In this exercise, retype exactly and only the lines from the top of the entries below through the line that holds "This screenshot has width=1389, height=868.", omitting pictures.

------------------------------------------------------------

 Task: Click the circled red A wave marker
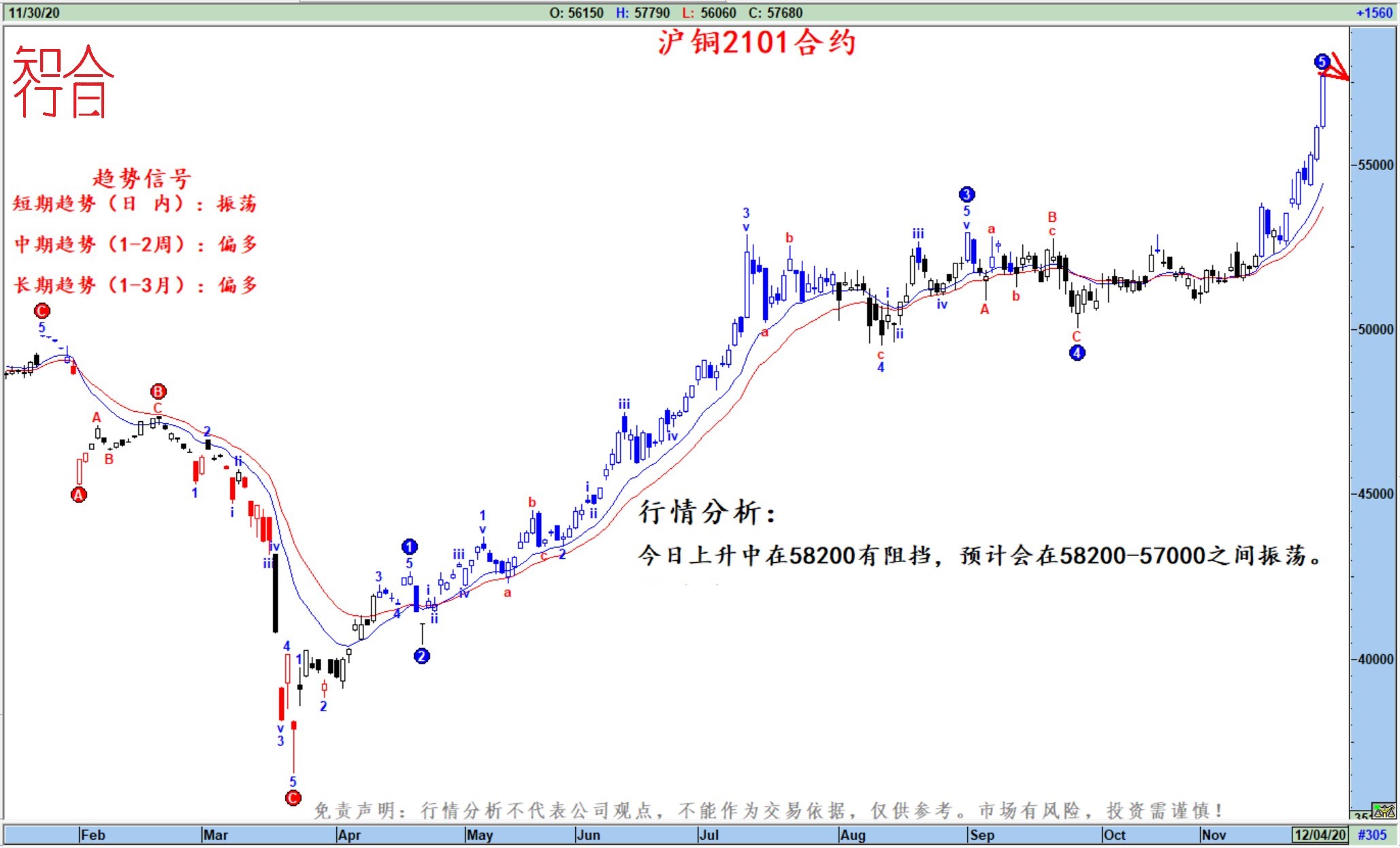coord(79,495)
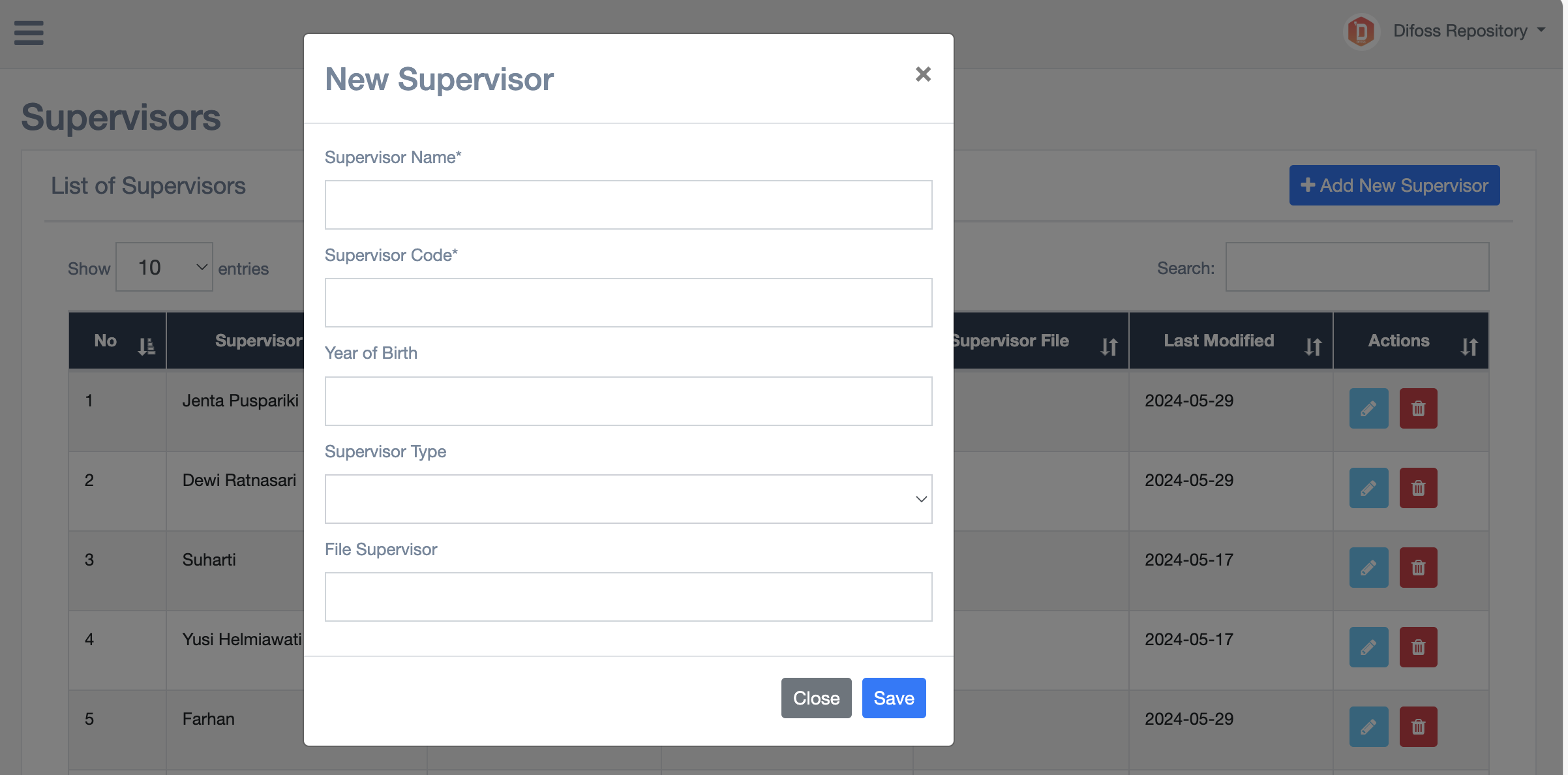Viewport: 1568px width, 775px height.
Task: Delete the Dewi Ratnasari row with trash icon
Action: tap(1418, 489)
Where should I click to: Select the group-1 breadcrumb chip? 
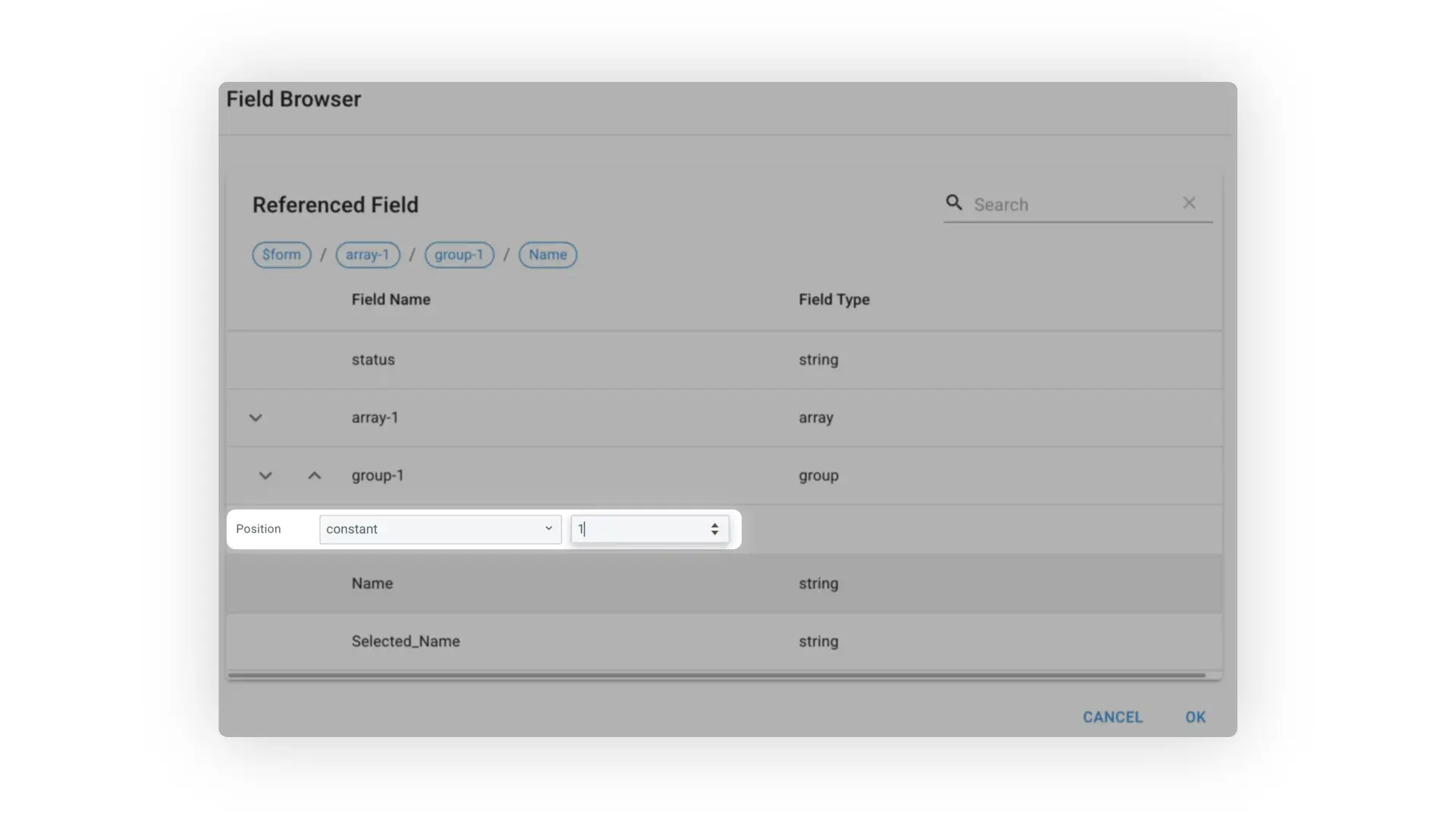[459, 255]
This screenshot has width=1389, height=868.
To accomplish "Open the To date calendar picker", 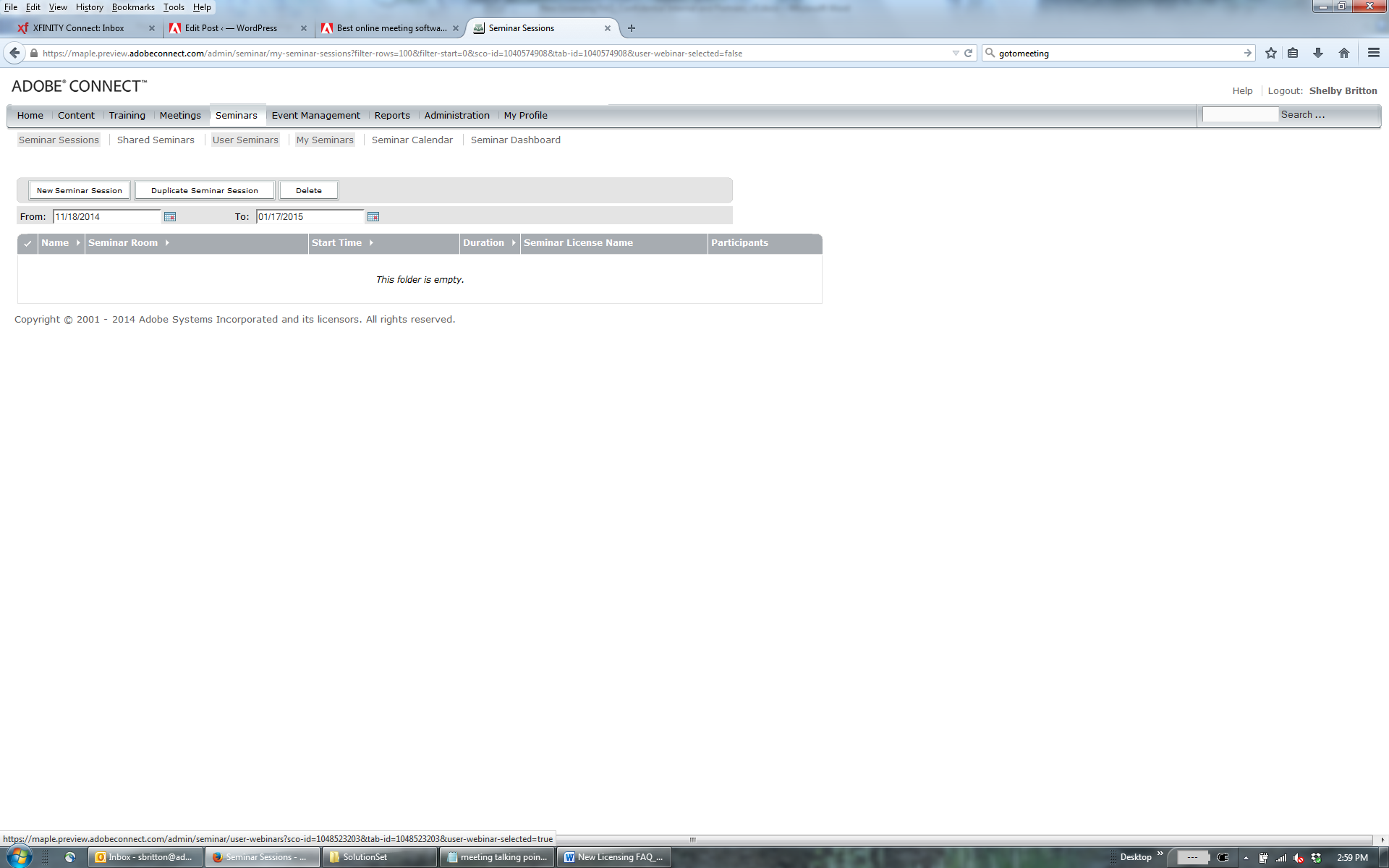I will tap(373, 217).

------------------------------------------------------------

Answer:
 Task: Click the circled red A wave marker
coord(79,495)
Viewport: 1568px width, 775px height.
Task: Delete the Dewi Ratnasari row with trash icon
Action: tap(1418, 489)
Where should I click to: Select the group-1 breadcrumb chip? 
[459, 255]
This screenshot has width=1389, height=868.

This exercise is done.